| WHAT IS NEEDED |
Type the entries out again exactly as they read, but leave every picture behind.

| SOURCE MATERIAL |

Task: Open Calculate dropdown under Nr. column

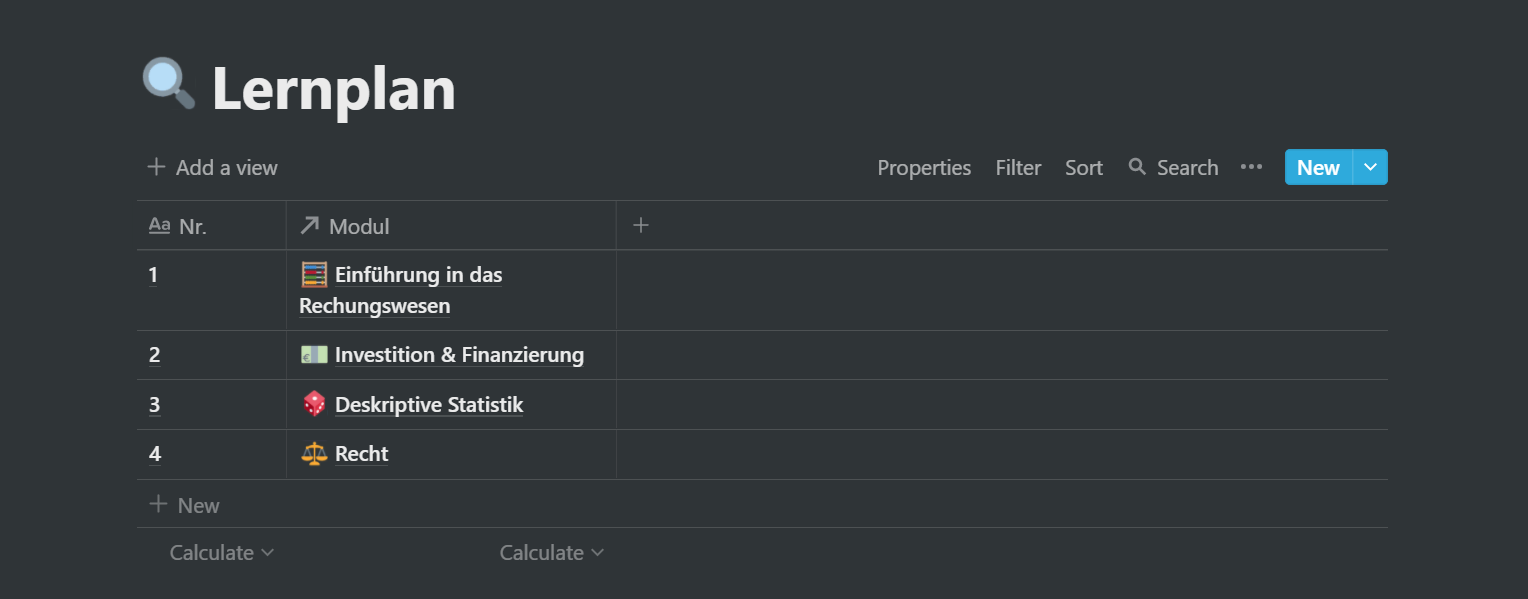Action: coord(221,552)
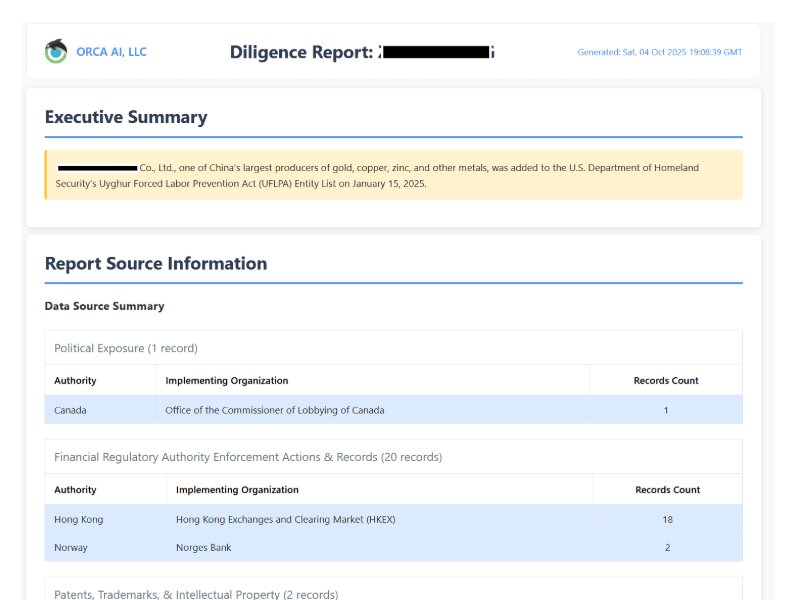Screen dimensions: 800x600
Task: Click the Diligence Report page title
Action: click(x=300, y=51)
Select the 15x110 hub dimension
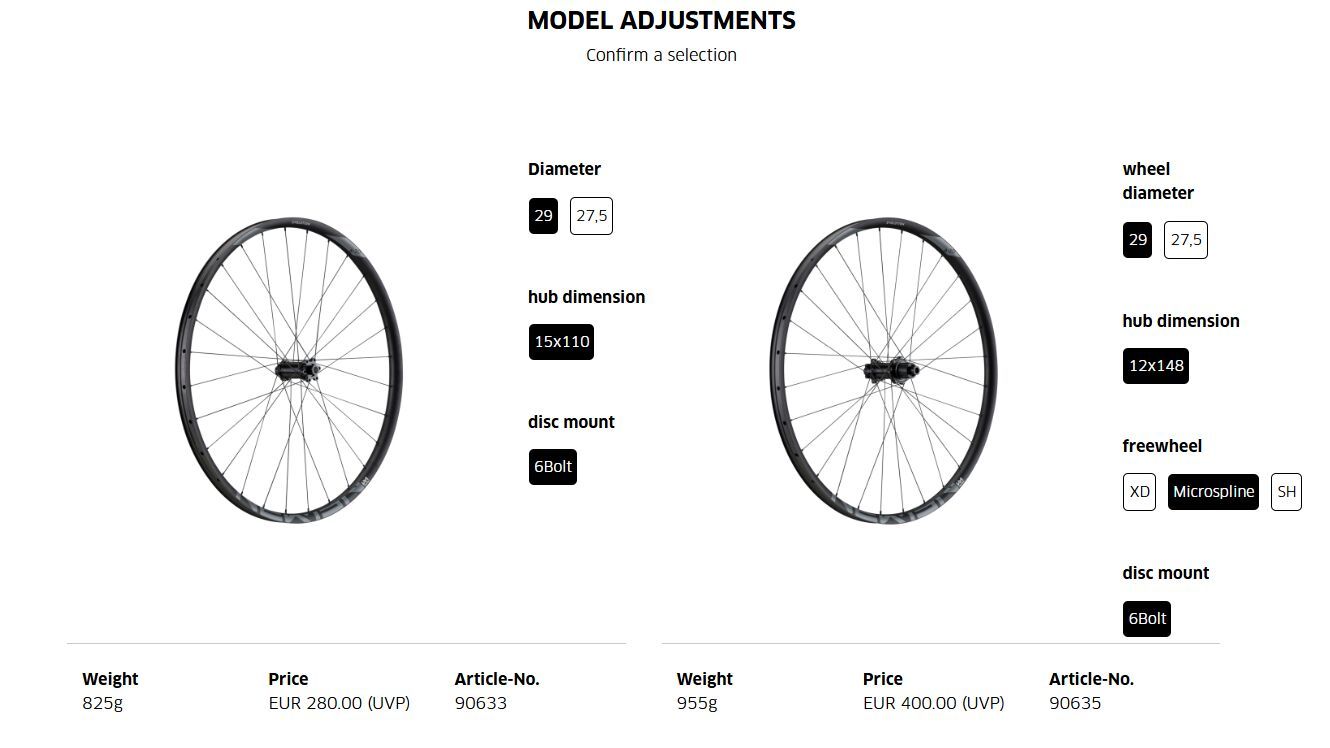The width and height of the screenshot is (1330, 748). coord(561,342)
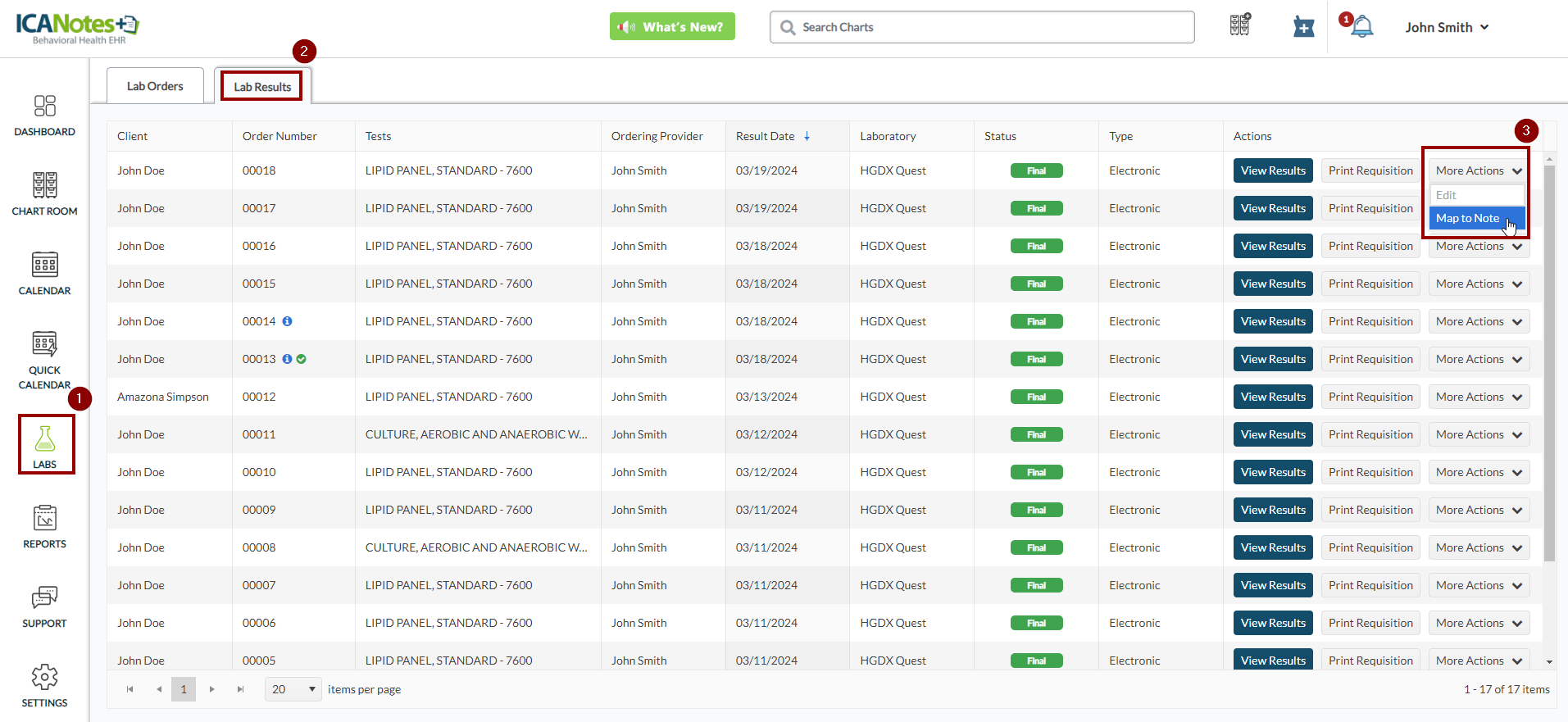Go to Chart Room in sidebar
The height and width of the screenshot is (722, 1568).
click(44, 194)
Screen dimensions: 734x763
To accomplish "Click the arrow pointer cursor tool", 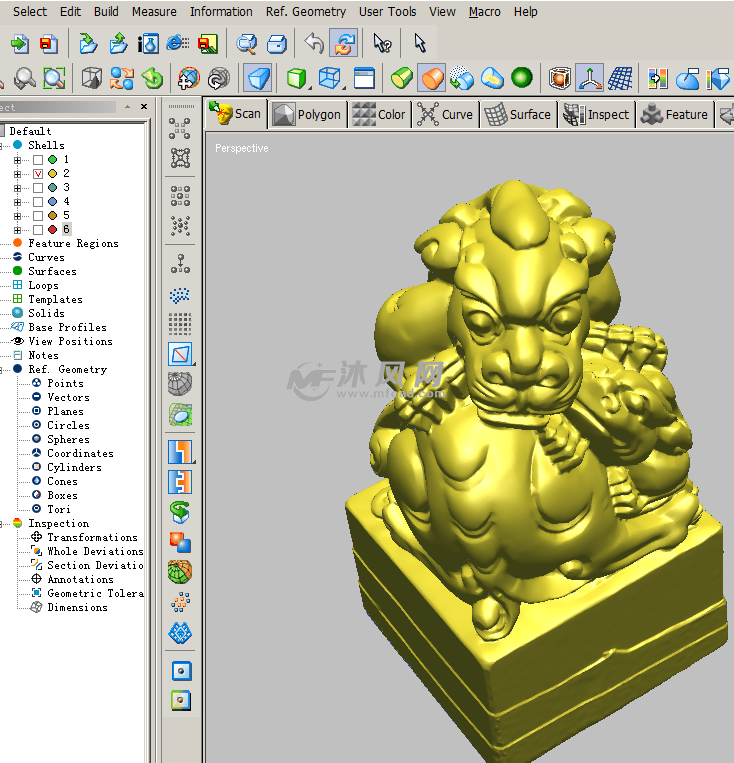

| YOUR SOLUTION |
Task: Open Calculate dropdown under Nr. column

Action: coord(221,552)
Screen dimensions: 800x600
Task: Click the Diligence Report page title
Action: click(x=300, y=51)
Select the 15x110 hub dimension
The width and height of the screenshot is (1330, 748). coord(561,342)
Go to Chart Room in sidebar
The height and width of the screenshot is (722, 1568).
click(44, 194)
Screen dimensions: 734x763
To accomplish "Click the arrow pointer cursor tool", 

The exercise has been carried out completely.